“La sai una cosa, Mademoiselle? Si tu la sai sicuro ma te la dico lo stesso.
Non si invecchia.
Non è vero che un anno dopo l’altro porta via il tempo.
NO.

Noi si diventa solo più tristi fino a ingrigirci, affossarci, imbiancarci lo sguardo. È la tristezza quella ruga di paura e rimorso che ci stringe le spalle, rimpicciolisce la bocca e altera il passo. Ecco. Noi si diventa più tristi perché il dolore ritorna sempre più forte se non si ha avuto il coraggio di affrontarlo per tempo. E torna sempre più forte e più cattivo perché lui sì che conosce i nostri punti deboli, che sa come funzioniamo, che usa il coltello di un ricordo per lacerare e ce la fa sempre, il bastardo, come un lupo affamato e bramoso; lui lacera, spezza, maciulla. E a quel punto noi possiamo scegliere se sciogliere lacrime e rosai di memorie o scappare lontano e incidere una ruga di disfattismo, che so, sulla fronte o nell’incavo di un braccio.
Ecco la mia verità: io non sono vecchia, sono solo più triste.
Ieri notte sto bastardo mi è venuto a trovare con le sue zanne gialle e maleodoranti e un’immagine incastrata li in mezzo, e avevo voglia a nascondermi tra le coperte, a chiudermi nell’armadio e a correre fuori per le strade della città per non vederlo; lui era più veloce, più scaltro di me e mi trovava ovunque e non c’erano lacrime per intenerirlo, no. E quanto ho pianto per me, per la mia stupidità, per l’amore degli altri che ho sprecato, che sprecare l’amore è una bestemmia immonda ma non c’è stata né c’è redenzione. Lui era lì di fronte a me e ringhiava le pretese, le mancanze, le cecità.
Eh, si Mademoiselle, io lo so che lei lo sa, ma io no, fino ad ora e pure adesso ho delle remore.
Io sono cresciuta con il mito della psicoanalisi, delle centrature, del quadrato del cerchio, dell’emotivo creativo che fa pace con sé stesso e la natura in un happy end colorato a tratti punk. Ho dovuto scoprirlo sulla mia carne maciullata che non esiste la redenzione, la centratura; che siamo tutti un poco storti e malconci, che ci possiamo provare ma che dobbiamo redimerci da soli, se proprio ci teniamo. Non si può pretendere da un altro, la redenzione. Troppo comodo, quasi immorale.

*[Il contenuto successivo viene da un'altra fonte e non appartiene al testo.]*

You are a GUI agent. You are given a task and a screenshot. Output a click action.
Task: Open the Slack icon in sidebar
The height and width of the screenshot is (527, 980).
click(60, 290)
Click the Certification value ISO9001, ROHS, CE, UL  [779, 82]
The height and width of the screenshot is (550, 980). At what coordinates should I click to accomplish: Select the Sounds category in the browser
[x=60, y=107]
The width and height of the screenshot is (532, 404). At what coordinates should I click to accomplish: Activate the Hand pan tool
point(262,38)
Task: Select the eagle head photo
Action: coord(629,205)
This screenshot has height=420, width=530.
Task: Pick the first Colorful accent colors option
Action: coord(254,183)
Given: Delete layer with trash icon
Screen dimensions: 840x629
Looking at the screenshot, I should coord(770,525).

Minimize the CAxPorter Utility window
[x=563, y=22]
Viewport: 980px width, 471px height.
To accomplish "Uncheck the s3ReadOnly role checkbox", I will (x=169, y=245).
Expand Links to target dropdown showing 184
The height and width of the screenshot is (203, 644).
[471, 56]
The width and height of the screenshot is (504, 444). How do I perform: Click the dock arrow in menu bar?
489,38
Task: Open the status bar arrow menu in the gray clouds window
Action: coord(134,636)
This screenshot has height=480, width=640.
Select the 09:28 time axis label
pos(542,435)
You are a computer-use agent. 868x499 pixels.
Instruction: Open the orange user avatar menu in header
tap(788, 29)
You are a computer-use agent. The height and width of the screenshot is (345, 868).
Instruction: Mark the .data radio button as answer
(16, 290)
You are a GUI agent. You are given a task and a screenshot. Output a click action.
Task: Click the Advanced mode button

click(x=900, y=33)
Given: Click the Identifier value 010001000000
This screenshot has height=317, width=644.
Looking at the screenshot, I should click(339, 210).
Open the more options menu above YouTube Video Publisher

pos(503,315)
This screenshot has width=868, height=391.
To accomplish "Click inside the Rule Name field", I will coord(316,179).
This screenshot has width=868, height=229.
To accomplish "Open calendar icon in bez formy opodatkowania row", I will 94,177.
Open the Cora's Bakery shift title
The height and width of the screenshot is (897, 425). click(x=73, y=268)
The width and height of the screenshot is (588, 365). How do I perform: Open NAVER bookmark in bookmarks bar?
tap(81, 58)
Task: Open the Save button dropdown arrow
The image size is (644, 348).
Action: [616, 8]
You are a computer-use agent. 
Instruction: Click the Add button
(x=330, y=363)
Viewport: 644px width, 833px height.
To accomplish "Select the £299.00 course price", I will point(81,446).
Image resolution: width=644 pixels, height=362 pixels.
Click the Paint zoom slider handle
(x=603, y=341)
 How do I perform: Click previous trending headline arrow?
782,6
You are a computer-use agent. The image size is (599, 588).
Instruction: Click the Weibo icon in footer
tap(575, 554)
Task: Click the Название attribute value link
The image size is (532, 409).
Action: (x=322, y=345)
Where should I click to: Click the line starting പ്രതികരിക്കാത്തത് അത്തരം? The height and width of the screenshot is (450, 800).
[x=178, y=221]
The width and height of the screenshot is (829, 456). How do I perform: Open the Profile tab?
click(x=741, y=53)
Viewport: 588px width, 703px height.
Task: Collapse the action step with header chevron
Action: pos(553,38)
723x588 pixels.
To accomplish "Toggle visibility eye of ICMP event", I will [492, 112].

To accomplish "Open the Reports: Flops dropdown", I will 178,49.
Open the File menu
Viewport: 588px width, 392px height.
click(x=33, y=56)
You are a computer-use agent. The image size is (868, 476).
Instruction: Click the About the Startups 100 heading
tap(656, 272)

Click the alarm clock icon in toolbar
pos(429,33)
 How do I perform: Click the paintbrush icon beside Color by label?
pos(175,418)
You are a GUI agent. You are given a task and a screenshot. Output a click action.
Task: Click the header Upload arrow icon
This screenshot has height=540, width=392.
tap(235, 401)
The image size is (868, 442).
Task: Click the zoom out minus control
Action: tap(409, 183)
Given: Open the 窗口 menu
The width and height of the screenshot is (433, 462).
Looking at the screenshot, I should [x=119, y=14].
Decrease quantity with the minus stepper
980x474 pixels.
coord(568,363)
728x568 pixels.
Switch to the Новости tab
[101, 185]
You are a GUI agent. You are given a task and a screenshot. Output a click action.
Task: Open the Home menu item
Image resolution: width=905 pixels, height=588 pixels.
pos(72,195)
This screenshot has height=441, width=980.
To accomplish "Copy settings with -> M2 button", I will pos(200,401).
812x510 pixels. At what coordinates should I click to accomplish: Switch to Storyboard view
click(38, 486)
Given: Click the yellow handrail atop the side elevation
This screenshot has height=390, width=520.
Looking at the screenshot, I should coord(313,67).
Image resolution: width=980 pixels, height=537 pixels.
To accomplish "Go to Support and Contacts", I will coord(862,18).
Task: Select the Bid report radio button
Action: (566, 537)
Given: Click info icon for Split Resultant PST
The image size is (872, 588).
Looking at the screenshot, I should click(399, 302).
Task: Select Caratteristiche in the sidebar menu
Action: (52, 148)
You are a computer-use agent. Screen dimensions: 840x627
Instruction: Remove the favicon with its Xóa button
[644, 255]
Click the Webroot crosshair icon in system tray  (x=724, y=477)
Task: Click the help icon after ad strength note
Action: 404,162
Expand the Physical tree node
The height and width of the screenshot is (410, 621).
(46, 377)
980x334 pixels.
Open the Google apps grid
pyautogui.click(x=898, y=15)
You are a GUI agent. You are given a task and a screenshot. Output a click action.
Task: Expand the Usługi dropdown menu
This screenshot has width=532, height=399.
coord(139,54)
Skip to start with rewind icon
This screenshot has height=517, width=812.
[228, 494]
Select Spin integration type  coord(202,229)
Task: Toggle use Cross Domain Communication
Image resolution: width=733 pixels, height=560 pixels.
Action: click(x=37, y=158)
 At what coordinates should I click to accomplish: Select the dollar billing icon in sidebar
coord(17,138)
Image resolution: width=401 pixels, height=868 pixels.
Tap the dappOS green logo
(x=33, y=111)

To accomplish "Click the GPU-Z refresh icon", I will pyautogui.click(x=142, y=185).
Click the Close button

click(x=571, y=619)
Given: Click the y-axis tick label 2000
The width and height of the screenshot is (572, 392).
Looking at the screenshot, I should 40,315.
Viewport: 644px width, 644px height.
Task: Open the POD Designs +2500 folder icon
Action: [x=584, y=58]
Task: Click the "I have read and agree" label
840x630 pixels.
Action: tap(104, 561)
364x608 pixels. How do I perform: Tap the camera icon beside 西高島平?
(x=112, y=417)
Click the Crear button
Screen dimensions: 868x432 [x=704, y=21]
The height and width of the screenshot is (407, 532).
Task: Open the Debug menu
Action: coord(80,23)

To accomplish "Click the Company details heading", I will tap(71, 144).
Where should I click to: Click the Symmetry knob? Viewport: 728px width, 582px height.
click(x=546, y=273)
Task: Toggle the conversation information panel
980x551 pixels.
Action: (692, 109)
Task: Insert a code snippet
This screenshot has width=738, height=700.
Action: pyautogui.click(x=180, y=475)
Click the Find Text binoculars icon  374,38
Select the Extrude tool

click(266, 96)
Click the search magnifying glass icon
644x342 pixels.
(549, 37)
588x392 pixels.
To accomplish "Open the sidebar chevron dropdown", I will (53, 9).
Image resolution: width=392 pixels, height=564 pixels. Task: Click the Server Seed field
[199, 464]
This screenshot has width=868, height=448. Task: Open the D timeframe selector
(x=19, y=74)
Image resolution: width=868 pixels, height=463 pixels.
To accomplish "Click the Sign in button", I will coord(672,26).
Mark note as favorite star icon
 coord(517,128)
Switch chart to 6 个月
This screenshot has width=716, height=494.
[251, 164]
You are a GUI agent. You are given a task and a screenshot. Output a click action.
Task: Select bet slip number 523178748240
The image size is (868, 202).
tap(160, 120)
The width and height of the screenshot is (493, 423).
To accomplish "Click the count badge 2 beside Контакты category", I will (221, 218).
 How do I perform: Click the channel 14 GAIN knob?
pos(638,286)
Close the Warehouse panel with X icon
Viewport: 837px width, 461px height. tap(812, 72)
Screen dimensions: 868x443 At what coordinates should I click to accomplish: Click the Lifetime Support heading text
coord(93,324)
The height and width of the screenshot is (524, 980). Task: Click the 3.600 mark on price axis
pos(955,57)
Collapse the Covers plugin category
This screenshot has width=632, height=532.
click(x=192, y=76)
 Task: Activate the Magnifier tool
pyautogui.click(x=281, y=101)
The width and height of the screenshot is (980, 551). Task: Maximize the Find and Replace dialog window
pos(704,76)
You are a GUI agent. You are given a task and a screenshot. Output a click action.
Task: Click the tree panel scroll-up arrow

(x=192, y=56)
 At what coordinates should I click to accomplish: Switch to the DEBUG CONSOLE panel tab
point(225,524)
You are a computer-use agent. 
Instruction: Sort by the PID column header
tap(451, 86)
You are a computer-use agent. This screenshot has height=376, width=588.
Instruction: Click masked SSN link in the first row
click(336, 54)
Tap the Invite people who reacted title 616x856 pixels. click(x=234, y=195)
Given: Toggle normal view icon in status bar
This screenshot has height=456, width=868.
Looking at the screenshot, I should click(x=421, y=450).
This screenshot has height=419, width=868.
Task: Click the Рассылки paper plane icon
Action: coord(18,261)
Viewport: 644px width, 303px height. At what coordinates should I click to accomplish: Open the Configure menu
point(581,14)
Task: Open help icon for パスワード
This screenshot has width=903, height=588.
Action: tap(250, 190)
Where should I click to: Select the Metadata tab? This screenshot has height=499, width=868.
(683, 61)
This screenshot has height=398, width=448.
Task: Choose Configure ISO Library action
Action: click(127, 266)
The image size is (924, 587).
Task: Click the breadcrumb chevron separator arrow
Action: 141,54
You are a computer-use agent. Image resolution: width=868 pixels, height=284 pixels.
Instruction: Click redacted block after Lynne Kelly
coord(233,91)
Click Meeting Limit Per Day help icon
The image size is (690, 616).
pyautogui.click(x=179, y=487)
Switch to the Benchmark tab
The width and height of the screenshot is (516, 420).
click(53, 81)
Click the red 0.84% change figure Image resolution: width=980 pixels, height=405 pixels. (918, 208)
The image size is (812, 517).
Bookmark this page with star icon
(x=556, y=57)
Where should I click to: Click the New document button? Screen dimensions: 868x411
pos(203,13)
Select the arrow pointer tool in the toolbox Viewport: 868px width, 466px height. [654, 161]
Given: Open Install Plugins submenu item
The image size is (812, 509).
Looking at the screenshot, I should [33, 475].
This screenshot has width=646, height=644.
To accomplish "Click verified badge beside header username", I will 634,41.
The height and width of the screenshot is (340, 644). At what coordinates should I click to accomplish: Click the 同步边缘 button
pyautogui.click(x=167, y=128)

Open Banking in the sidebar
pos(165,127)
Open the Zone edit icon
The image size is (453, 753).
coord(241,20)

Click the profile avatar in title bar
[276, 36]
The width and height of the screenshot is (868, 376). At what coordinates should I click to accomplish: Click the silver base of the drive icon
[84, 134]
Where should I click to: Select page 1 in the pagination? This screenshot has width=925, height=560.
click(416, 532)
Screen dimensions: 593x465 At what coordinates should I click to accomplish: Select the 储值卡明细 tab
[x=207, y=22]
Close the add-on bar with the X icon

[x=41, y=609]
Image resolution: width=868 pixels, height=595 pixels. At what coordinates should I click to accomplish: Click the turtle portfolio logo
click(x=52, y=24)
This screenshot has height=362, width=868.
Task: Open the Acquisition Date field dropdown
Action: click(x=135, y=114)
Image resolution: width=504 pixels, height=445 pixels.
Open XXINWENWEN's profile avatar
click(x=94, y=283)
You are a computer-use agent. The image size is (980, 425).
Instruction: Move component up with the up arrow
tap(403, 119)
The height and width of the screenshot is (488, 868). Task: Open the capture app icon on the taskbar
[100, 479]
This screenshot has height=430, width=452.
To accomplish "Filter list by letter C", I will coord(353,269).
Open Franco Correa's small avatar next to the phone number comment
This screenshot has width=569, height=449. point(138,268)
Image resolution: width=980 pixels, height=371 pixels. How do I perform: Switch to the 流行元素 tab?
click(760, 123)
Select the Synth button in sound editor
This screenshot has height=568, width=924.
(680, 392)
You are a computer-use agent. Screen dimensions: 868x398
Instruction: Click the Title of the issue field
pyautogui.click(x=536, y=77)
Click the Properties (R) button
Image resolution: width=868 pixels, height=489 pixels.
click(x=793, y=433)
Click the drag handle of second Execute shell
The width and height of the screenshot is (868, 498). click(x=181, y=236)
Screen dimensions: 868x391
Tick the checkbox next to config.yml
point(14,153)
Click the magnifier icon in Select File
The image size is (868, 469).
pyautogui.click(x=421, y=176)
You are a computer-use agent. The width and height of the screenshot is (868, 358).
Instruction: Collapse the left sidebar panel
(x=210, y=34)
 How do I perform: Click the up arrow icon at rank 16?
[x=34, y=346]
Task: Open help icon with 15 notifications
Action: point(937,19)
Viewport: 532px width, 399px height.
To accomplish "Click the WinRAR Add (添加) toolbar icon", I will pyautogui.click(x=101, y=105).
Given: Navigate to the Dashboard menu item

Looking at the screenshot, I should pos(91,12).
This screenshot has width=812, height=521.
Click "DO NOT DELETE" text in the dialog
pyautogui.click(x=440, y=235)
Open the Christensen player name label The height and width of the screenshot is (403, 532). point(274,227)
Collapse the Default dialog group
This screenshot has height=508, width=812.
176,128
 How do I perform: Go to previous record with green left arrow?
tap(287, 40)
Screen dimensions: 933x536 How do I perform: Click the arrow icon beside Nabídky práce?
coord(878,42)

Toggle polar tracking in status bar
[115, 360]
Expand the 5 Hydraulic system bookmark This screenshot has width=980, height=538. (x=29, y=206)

Ma ora basta che ho gli occhi rossi e malconci e che va bene che sono triste da 43 anni ma oggi lo sembro da 54 e 11 anni di tristezza in più non vorrei dimostrarli proprio. Sa, ieri, con questo cagnaccio incazzoso, ci ho parlato, alla fine, tra i singhiozzi, e gli ho porto le mie scuse e raccontato la storia dietro a quell’immagine che aveva tra le zanne; che strano la ricordavo come fosse successo pochi istanti prima e mi procurava lo stesso male e la stessa vergogna di me. Adesso un pochino sto meglio, perché non la fuggo più e non sa quanta energia sprecavo a fuggire questo angolo di passato!
Energia che posso usare per cercare creme idratanti, bere più acqua e sorridere al mio dirimpettaio che non vorrei dire ma mi sa che un poco mi luma e a me i moraccioni mi sono sempre piaciuti. Beh, moraccione con un po’ di grigio e bianco ma una volta era moracccione di sicuro e comunque le spalle larghe ci sono, il braccio muscoloso regge e il passo è elastico, chissà che fa per vivere e se ha figli o è un vecchio scapolone. mmhhh…
Mademoiselle, non è che mi offriresti uno dei tuoi meravigliosi caffè ora? che se non occupo la bocca, questa continuerà a parlare e parlare per ovattare il frastuono dei miei fallimenti: glielo dicevo, una volta, che il lupo arriva e azzanna, non molla la presa tanto facilmente ma questa volta non scappo: lo giuro. Ma ora ho bisogno di attimo di requie, prendere le forze e ricominciare la lotta.”